::: RECORDS FOR THE EXERCISE :::
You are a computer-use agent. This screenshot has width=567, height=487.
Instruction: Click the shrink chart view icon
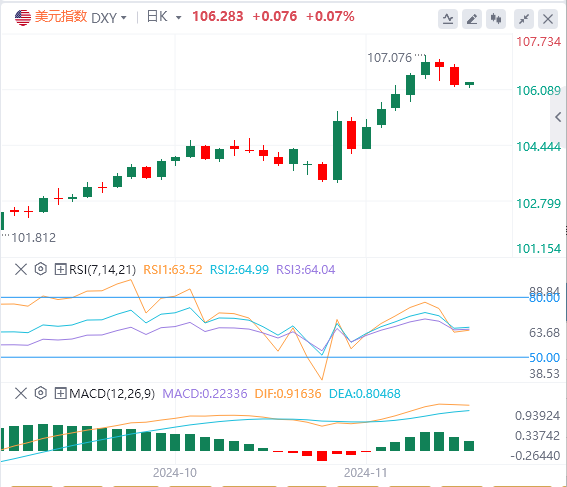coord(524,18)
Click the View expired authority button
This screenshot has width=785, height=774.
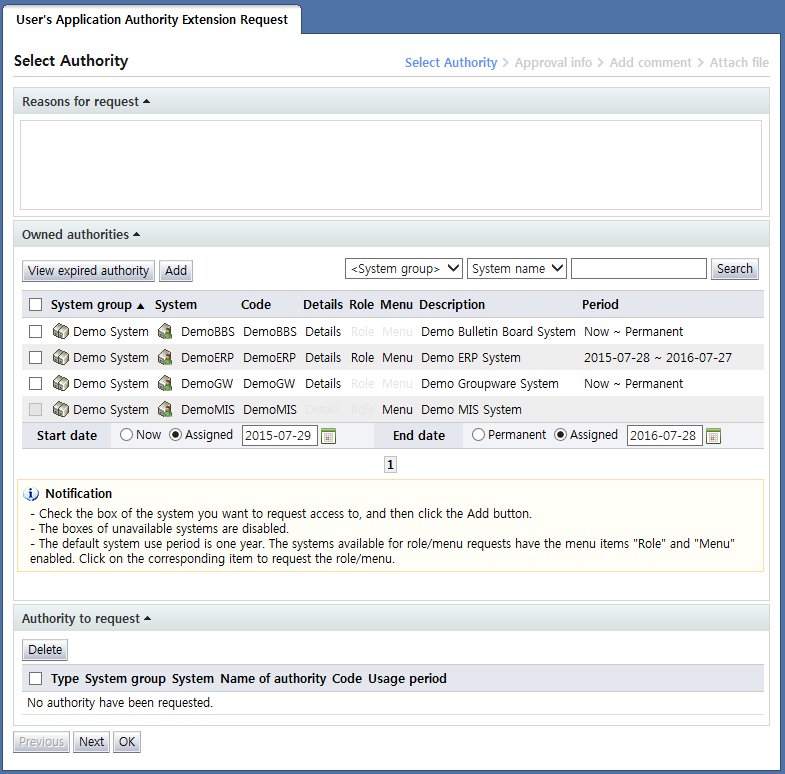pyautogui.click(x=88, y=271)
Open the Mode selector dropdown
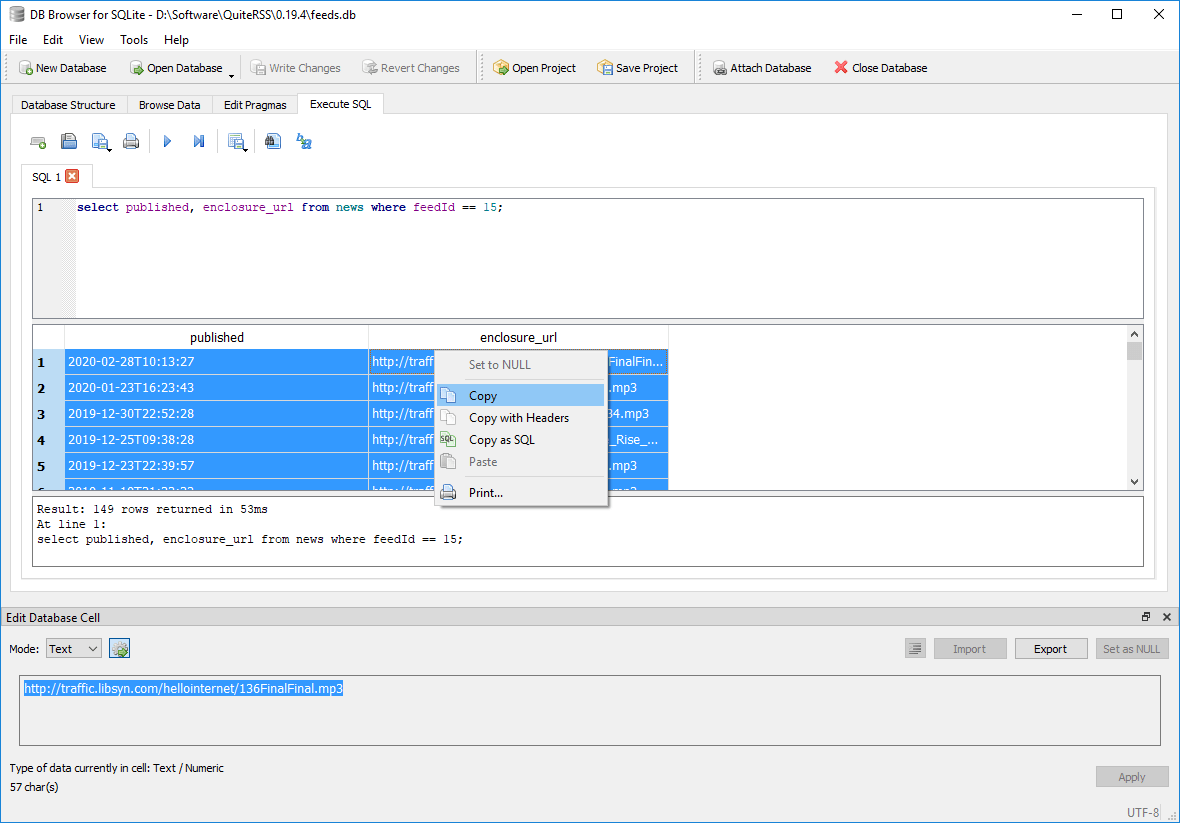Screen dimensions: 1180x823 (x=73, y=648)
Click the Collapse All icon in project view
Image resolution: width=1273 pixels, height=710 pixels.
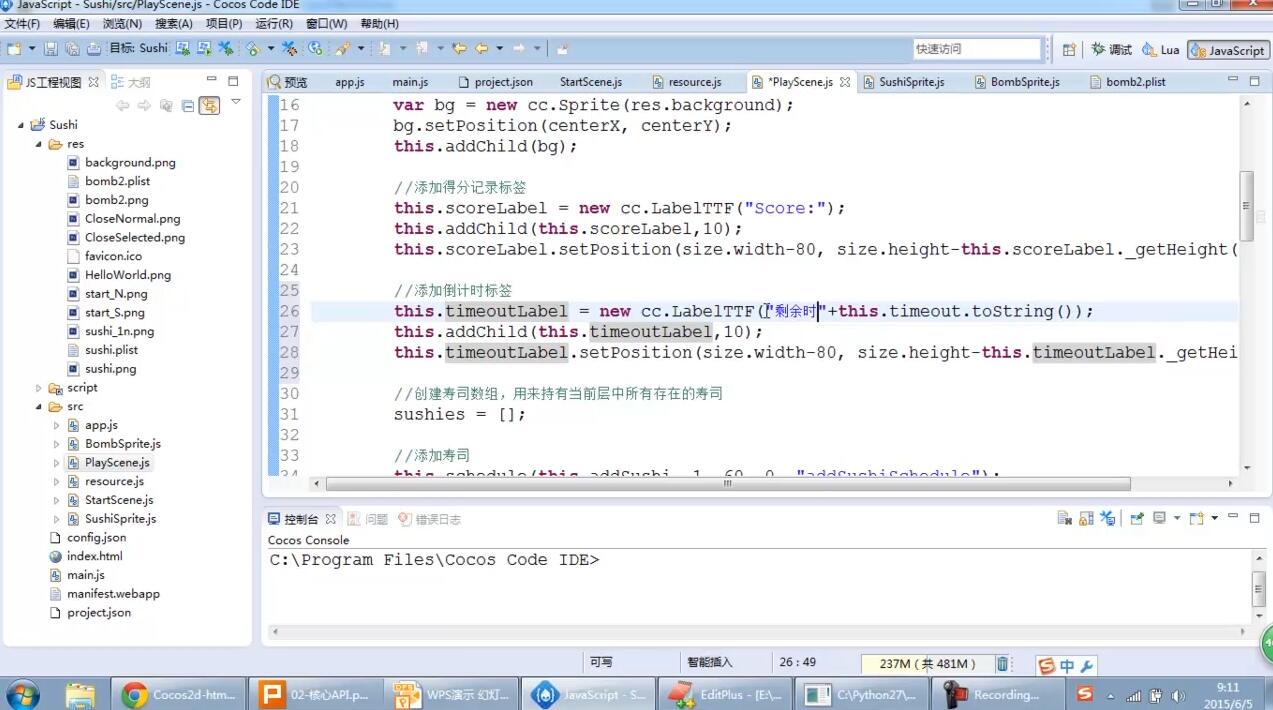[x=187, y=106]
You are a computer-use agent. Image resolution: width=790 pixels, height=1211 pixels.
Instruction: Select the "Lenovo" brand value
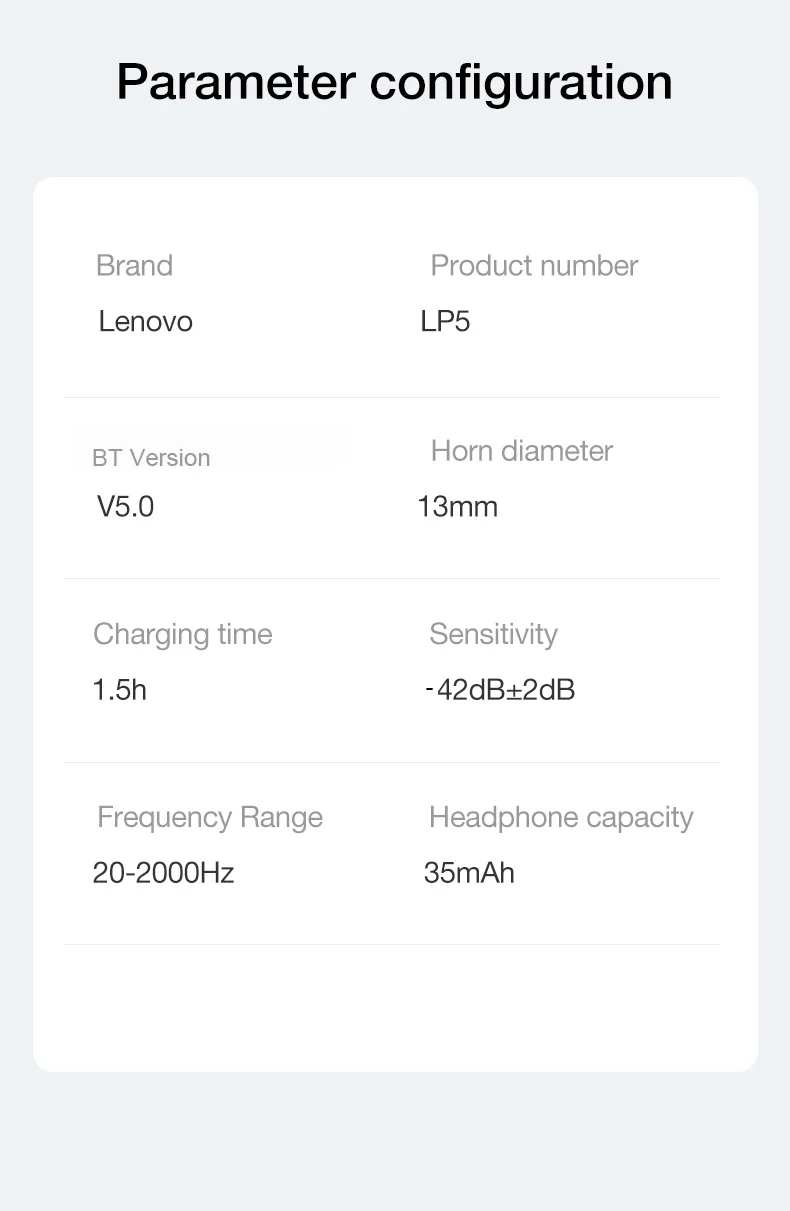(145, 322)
:::
→ JOB
Copy out every line of the material above word for word, leaving out the pictures.

→ EXERCISE SOLUTION
You are a computer-use agent. This screenshot has width=567, height=487.
Instruction: Click the shrink chart view icon
coord(524,18)
Click the View expired authority button
This screenshot has width=785, height=774.
pyautogui.click(x=88, y=271)
Open the Mode selector dropdown
Screen dimensions: 1180x823 (x=73, y=648)
Click the Collapse All icon in project view
Image resolution: width=1273 pixels, height=710 pixels.
[x=187, y=106]
You are a computer-use agent. Image resolution: width=790 pixels, height=1211 pixels.
Instruction: Select the "Lenovo" brand value
(145, 322)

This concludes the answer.